Het hof heeft geoordeeld dat de inspecteur terecht de aangegeven jaarmarges heeft gecorrigeerd en dat de opgelegde boete van 50% terecht is opgelegd, omdat belanghebbende zich bewust was van de risico's van de gekozen constructie. Het beroep van belanghebbende is ongegrond verklaard, en de uitspraak van de inspecteur is bevestigd. De proceskosten zijn niet toegewezen, omdat het hof geen termen aanwezig achtte voor een veroordeling in de proceskosten.

Uitspraak

BELASTINGKAMER GERECHTSHOF TE LEEUWARDEN UITSPRAAK
Kenmerk: BK 619/01 2 januari 2003
Uitspraak van het Gerechtshof te Leeuwarden, tweede meervoudige belastingkamer, op het beroep van X B.V. te Z tegen de uitspraak van het hoofd van de eenheid ondernemingen van de belastingdienst te Emmen (hierna: de inspecteur), gedaan op het bezwaarschrift van belanghebbende tegen de hem opgelegde naheffingsaanslag in de omzetbelasting voor het tijdvak 1995 tot en met 1997.
1. Ontstaan en loop van het geding
1.1. Aan belanghebbende werd voor het tijdvak 1995 tot en met 1997 een naheffingsaanslag omzetbelasting opgelegd ten bedrage van in totaal ƒ 71.721,--. Dit bedrag bestaat uit ƒ 43.523,-- aan enkelvoudige belasting, ƒ 21.761,-- aan verhoging en ƒ 6.437,-- aan heffingsrente.
1.2. Op het tijdig ingediende bezwaar van belanghebbende heeft de inspecteur bij de bestreden uitspraak van 20 juli 2001 de naheffingsaanslag gehandhaafd.
1.3. Belanghebbende is tegen deze uitspraak in beroep gekomen bij een pro forma beroepschrift, hetwelk op 30 augustus 2001 is ingekomen.
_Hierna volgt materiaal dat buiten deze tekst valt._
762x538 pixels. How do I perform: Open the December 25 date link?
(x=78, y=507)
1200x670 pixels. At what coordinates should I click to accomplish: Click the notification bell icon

Bij brief (met bijlagen), ingekomen ter griffie op 1 november 2001, heeft belanghebbende dit beroepschrift voorzien van de gronden van het beroep.
1.4. Het verweerschrift van de inspecteur is op 4 maart 2002 bij het hof ingekomen.
1.5. De mondelinge behandeling heeft plaatsgevonden ter zitting van het hof op 9 oktober 2002, gehouden te Leeuwarden. Aldaar zijn verschenen de gemachtigde van belanghebbende alsmede de inspecteur.
1.6. Ter voormelde zitting heeft de gemachtigde van belanghebbende de door hem ter zitting voorgedragen pleitnota overgelegd.
1.7. Het hof heeft in deze zaak op 23 oktober 2002 in het openbaar mondeling uitspraak gedaan, waarvan het proces-verbaal bij aangetekend schrijven, ter post bezorgd op 6 november 2002, aan partijen is verzonden.
1.8. Bij schrijven ingekomen op 21 november 2002 heeft belanghebbende op de wijze als bedoeld in artikel 27d van de Algemene wet inzake rijksbelastingen verzocht vorenbedoelde uitspraak te vervangen door een schriftelijke.
1.9. Op 22 november 2002 heeft belanghebbende het daarvoor verschuldigde griffierecht voldaan.
1.10. Van alle genoemde (en hierna nog te noemen) stukken moet de inhoud als hier ingevoegd worden beschouwd.
2. De feiten
Blijkens de gedingstukken en op grond van het verhandelde ter zitting staat als onbetwist, dan wel onvoldoende betwist, tussen partijen vast:
2.1. Op 27 december 1995 is opgericht de vennootschap onder firma "Vof A" (: de vof), gevestigd aan de a-straat 7 te Z. Vennoten zijn B B.V. te Z, C B.V. te Z, D B.V. te Z en E B.V. te Z. Op 29 mei 1998 is de tenaamstelling van B B.V. gewijzigd in X B.V. (= belanghebbende). De resterende drie besloten vennootschappen van voormelde vier behoren alle tot de fiscale eenheid F B.V. en C B.V. c.s.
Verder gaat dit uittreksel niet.